Four Hundred Years - The New Imperialism
A band's swansong is a record that will forever resonate with fans
as the last recorded missive they received. Final albums provide an
interesting point of reference for bands -- with a mediocre final
album (see: Pavement - Terror Twilight), it is easy to see why a
band split up; when a band's final album is brilliant (see: Refused -
The Shape of Punk to Come) it merely serves to further the mystique
surrounding a band, and creates immediate interest in any future
projects the band's members pursue.
With "The New Imperialism," Four Hundred Years have created a swansong
that, while not brilliant, will be remembered as an emotionally and
politically engaging final statement. "The New Imperialism" opens with
"If You're a Joke I Don't Get It" which immediately grabs me in with
its spazzy drumming, discordant guitars, and screamed vocals. Upon
closer examination, the song seems to deal with a topic always
near-and-dear in the punk scene -- selling out. Whereas most punk
bands seem to write off any success as selling out, Four Hundred Years
show that they have a maturity rarely seen in the punk scene, singing
"And it's not that I object to your success, just the price you paid."
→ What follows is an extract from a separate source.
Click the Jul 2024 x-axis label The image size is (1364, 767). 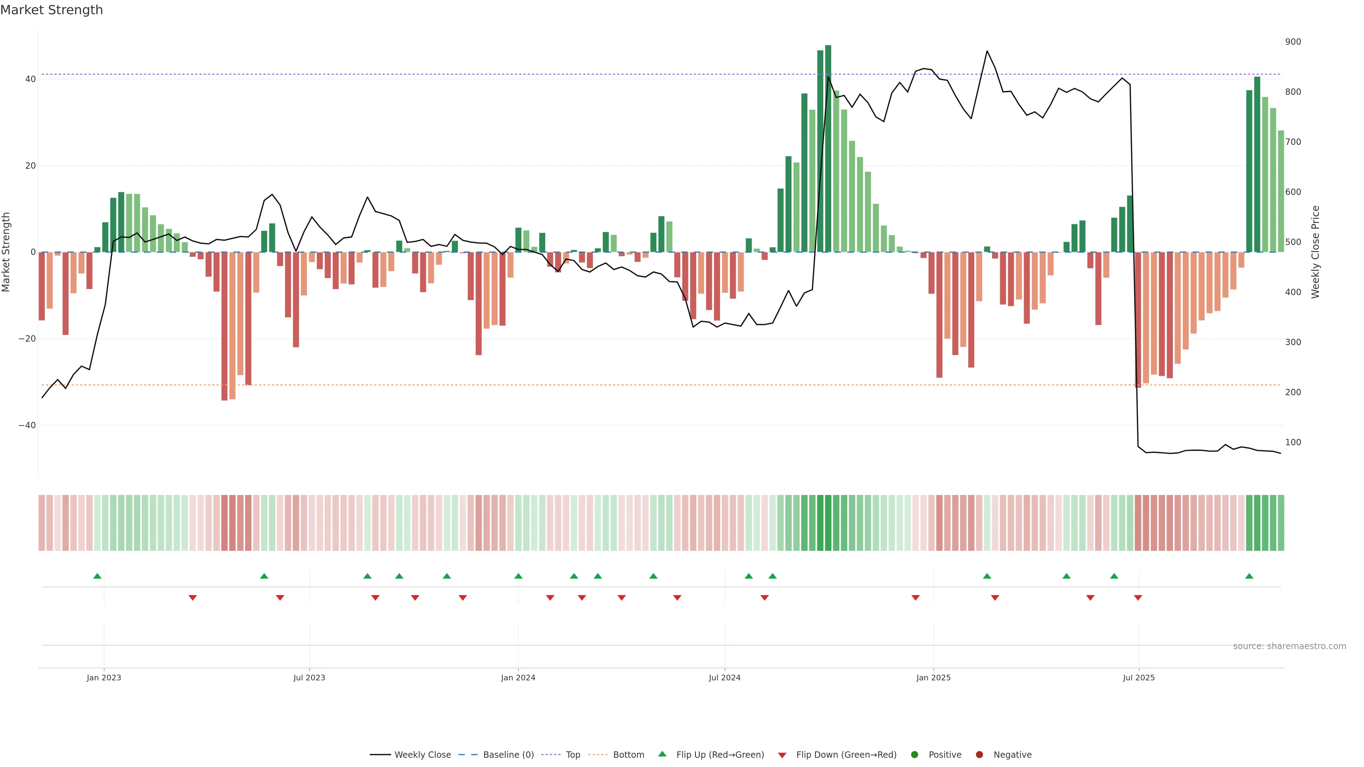(x=724, y=678)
From this Yaphet Kotto-ish opening salvo, Four Hundred Years move into
a more traditional political realm with the album's title track,
dealing with the capitalism and greed of the United States.
Four Hundred Years tackle many subjects in the remaining tracks on the
album, and the most interesting part about their political stances it
that it seems as if they're still questioning. The bands' political
beliefs are presented subtly, and not forced down the listener's
throat. This is a tactic to be commended, because it almost seems like
the band is holding a one-on-one discourse with the listener, even going
so far as to provide her with a dozen links to various activist organizations.
As a final album, "The New Imperialism" is inspirational -- it shows that
there was still vitality in the hardcore scene, and provides hope that other
bands will continue the path trodden by Four Hundred Years. While their music
is not the most accessible, kids into the hardcore/emo scene will appreciate
this album musically, and might even learn a few things, even if they end up
not agreeing with everything Four Hundred Years had to say.
Lovitt Records reports that 3/4 of Four Hundred Years are currently working
together in a new band, In Return. "The New Imperialism" has certainly gotten
me excited to hear this new band -- maybe there's hope yet.